**GIVEN RECORDS**
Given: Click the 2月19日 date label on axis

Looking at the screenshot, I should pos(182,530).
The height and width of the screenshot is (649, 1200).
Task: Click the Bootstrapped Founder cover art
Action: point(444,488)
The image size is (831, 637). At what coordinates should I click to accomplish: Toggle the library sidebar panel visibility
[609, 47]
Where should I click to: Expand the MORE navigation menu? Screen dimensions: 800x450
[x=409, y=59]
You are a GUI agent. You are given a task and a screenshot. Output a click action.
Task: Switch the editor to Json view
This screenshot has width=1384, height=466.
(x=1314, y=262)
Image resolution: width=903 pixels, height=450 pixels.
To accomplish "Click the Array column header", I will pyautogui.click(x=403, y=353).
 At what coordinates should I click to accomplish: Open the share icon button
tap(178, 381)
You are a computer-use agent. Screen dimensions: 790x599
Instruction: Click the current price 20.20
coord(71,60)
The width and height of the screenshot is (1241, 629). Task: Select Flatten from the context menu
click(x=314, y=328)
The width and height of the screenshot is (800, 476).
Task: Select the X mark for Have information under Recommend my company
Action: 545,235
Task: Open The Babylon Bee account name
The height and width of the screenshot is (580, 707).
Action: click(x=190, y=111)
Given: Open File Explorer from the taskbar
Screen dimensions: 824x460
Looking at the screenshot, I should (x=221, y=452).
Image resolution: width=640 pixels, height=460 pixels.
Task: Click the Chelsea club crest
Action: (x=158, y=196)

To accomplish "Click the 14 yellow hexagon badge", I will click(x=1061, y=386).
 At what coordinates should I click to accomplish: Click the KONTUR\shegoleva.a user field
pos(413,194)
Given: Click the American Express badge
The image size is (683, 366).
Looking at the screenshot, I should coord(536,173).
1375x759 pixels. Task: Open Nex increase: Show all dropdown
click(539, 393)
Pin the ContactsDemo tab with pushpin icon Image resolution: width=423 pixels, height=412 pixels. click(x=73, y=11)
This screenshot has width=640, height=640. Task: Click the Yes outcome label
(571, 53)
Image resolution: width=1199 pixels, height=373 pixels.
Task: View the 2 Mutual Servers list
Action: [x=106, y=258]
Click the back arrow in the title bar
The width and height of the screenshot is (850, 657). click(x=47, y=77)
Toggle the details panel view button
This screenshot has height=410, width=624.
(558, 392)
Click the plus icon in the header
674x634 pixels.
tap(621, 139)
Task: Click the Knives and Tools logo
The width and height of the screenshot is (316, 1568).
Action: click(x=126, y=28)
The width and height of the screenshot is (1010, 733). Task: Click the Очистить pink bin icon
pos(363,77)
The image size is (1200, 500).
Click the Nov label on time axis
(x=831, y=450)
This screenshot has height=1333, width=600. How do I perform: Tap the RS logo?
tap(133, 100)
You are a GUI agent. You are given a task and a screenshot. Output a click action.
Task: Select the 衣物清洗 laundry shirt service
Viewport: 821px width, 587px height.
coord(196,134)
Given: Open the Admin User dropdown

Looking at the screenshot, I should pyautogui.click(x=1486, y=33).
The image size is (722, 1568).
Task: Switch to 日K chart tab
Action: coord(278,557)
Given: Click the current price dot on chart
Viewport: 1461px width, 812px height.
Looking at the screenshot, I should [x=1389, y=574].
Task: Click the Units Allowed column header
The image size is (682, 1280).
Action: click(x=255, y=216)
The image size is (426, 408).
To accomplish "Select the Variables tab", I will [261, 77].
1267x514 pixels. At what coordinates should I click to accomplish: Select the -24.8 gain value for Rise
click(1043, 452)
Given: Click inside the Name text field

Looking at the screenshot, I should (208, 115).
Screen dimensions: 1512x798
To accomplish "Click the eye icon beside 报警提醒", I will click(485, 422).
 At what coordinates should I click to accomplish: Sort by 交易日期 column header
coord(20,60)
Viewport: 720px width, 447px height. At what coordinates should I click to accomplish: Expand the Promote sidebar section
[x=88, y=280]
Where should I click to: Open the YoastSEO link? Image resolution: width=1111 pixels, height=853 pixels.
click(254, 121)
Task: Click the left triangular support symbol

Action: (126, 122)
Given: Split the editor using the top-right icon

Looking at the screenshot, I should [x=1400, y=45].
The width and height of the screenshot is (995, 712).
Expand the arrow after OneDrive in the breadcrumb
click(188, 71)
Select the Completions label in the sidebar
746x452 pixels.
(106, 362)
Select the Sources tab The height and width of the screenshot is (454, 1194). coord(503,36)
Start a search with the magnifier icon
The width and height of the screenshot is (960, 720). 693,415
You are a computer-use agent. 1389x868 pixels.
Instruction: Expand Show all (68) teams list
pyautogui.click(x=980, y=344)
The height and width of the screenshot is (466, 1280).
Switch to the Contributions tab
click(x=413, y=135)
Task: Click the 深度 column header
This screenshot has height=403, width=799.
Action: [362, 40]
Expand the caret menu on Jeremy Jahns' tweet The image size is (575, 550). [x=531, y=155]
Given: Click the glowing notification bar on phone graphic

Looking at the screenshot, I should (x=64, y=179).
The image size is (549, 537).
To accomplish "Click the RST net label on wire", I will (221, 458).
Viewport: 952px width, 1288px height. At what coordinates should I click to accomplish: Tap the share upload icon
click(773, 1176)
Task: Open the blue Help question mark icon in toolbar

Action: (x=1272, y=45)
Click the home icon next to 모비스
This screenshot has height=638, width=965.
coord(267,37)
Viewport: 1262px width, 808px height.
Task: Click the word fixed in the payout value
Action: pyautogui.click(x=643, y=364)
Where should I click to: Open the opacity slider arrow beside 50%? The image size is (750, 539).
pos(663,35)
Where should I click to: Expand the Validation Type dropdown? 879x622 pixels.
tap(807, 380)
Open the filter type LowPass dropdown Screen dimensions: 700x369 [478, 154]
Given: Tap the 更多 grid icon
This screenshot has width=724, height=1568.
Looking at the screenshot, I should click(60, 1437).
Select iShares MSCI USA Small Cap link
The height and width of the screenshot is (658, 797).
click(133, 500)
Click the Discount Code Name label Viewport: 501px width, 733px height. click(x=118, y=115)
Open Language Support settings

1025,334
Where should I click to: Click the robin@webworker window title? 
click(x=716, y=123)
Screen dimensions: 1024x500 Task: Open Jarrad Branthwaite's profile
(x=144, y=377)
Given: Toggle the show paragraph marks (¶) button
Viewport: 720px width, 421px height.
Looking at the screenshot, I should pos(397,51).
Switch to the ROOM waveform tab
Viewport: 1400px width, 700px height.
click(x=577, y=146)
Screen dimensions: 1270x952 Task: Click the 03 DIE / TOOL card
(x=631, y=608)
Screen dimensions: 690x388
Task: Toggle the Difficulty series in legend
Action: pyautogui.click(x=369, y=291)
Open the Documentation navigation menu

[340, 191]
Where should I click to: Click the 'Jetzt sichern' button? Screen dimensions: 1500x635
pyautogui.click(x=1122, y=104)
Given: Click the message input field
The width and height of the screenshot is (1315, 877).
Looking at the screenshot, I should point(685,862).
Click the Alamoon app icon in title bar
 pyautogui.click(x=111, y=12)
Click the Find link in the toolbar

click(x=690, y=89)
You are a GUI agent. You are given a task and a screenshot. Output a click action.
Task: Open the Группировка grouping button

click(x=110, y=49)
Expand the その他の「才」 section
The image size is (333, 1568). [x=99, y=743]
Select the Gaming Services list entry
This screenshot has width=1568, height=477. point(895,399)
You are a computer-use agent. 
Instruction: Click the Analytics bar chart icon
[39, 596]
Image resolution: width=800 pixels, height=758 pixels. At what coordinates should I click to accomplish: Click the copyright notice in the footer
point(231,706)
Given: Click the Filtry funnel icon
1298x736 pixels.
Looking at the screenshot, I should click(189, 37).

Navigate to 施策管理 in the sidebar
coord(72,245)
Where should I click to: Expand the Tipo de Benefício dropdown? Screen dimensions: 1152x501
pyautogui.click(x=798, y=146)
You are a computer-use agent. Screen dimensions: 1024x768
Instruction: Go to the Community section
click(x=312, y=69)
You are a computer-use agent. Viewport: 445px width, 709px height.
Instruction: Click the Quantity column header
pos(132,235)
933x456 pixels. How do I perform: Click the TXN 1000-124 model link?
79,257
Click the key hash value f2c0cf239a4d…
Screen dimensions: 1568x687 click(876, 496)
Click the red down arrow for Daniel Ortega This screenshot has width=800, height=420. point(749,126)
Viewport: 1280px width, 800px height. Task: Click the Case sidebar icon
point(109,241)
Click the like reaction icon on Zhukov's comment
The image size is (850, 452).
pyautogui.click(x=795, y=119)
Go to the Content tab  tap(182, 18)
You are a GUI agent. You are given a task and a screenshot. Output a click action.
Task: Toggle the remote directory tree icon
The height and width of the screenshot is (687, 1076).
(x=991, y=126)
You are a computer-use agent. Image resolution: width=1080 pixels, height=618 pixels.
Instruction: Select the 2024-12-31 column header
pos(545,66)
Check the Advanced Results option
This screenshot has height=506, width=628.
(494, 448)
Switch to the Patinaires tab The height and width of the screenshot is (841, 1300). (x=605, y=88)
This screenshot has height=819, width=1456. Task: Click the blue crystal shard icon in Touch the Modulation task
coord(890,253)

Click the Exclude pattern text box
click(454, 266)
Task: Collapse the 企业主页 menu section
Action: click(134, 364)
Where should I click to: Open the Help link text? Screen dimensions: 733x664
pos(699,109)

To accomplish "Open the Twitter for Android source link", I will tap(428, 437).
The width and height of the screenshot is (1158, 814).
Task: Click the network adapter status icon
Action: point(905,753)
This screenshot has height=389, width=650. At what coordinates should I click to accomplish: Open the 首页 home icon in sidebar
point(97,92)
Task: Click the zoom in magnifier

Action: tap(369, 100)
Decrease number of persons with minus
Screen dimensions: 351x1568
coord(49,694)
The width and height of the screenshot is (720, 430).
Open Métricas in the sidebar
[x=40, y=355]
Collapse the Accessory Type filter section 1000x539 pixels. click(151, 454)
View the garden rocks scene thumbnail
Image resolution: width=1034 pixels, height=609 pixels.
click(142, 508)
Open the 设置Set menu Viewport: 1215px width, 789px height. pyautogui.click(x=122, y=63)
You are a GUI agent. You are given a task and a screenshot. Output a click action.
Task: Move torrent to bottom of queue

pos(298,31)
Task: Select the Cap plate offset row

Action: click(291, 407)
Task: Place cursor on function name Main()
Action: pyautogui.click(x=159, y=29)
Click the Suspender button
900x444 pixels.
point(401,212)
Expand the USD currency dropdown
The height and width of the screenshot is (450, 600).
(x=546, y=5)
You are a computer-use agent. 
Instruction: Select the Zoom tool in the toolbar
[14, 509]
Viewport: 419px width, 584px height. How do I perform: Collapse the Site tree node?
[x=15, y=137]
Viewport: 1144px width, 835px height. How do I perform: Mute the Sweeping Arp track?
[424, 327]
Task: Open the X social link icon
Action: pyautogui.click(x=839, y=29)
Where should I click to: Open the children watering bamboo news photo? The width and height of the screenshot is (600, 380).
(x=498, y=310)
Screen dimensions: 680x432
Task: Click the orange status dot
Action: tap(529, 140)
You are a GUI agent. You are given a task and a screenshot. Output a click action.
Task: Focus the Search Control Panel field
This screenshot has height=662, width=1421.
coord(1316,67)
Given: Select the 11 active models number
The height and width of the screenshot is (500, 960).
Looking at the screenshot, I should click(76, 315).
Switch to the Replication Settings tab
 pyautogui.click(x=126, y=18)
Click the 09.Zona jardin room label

**TASK ITEM**
Everything above from the line containing "Image resolution: width=1034" down to the line containing "Task: Focus the Search Control Panel field" should be copied exactly, both end lines included, and nothing else.

**TASK ANSWER**
Image resolution: width=1034 pixels, height=609 pixels.
click(142, 508)
Open the 设置Set menu Viewport: 1215px width, 789px height. pyautogui.click(x=122, y=63)
You are a GUI agent. You are given a task and a screenshot. Output a click action.
Task: Move torrent to bottom of queue

pos(298,31)
Task: Select the Cap plate offset row

Action: click(291, 407)
Task: Place cursor on function name Main()
Action: pyautogui.click(x=159, y=29)
Click the Suspender button
900x444 pixels.
point(401,212)
Expand the USD currency dropdown
The height and width of the screenshot is (450, 600).
(x=546, y=5)
You are a computer-use agent. 
Instruction: Select the Zoom tool in the toolbar
[14, 509]
Viewport: 419px width, 584px height. How do I perform: Collapse the Site tree node?
[x=15, y=137]
Viewport: 1144px width, 835px height. How do I perform: Mute the Sweeping Arp track?
[424, 327]
Task: Open the X social link icon
Action: pyautogui.click(x=839, y=29)
Where should I click to: Open the children watering bamboo news photo? The width and height of the screenshot is (600, 380).
(x=498, y=310)
Screen dimensions: 680x432
Task: Click the orange status dot
Action: tap(529, 140)
You are a GUI agent. You are given a task and a screenshot. Output a click action.
Task: Focus the Search Control Panel field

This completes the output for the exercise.